可镇国公夫人这时候却提出了不同的见解:“这算什么大不了的过错呢?三婶娘难道不曾听家里人说过世交家的笑话?那胡人老汗王当年在我们大楚京城为质时,因生得英俊,很是吸引了不少女娃娃,各家闺秀都忍不住去偷看他,有些大胆的甚至还送过他香囊手帕。那汗王性情狡诈,知道自己有个好皮囊,便趁机勾引高官显宦之家的女儿,意图为自己谋取利益。当他被揭穿真面目后,仓惶出逃,很多人家才知道自家女儿差一点儿就被他算计了。

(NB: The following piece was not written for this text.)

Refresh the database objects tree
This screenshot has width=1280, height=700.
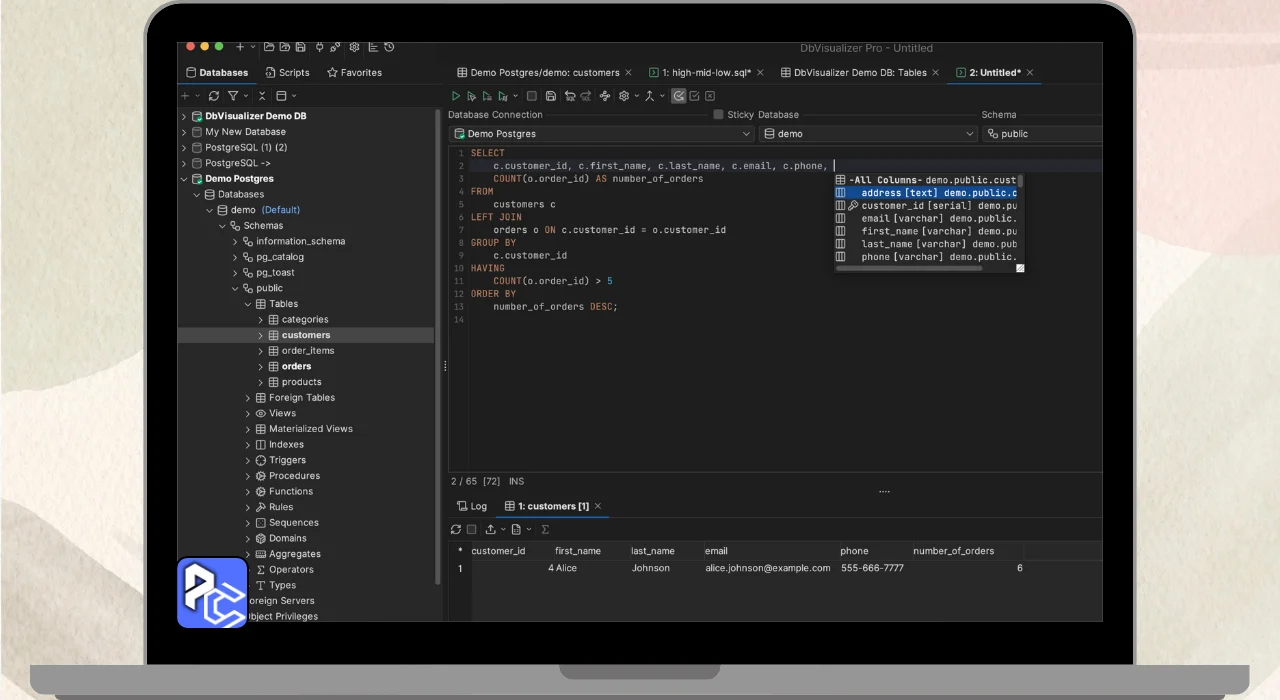[214, 96]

“三叔父一位好友的妹子,就是其中之一。他好友十分恼怒,抱怨妹子行事不慎,三叔父还劝他好友,不要责怪妹子,应当多加抚慰才是。胡人狡诈,边将们没少上他们的当,更何况是家里娇养的女孩儿?三叔父的好友听了他的劝说,不再责怪自家妹子,还给她说了一门好亲。那姑娘后来也是夫妻恩爱,儿孙满堂,甚至能拿年轻时的蠢事当笑话讲。三叔父当年就有这样的气量,又怎么可能因为三婶娘曾与那胡人汗王有过旧情,便弃你于不顾?三婶娘未免太小看了他!”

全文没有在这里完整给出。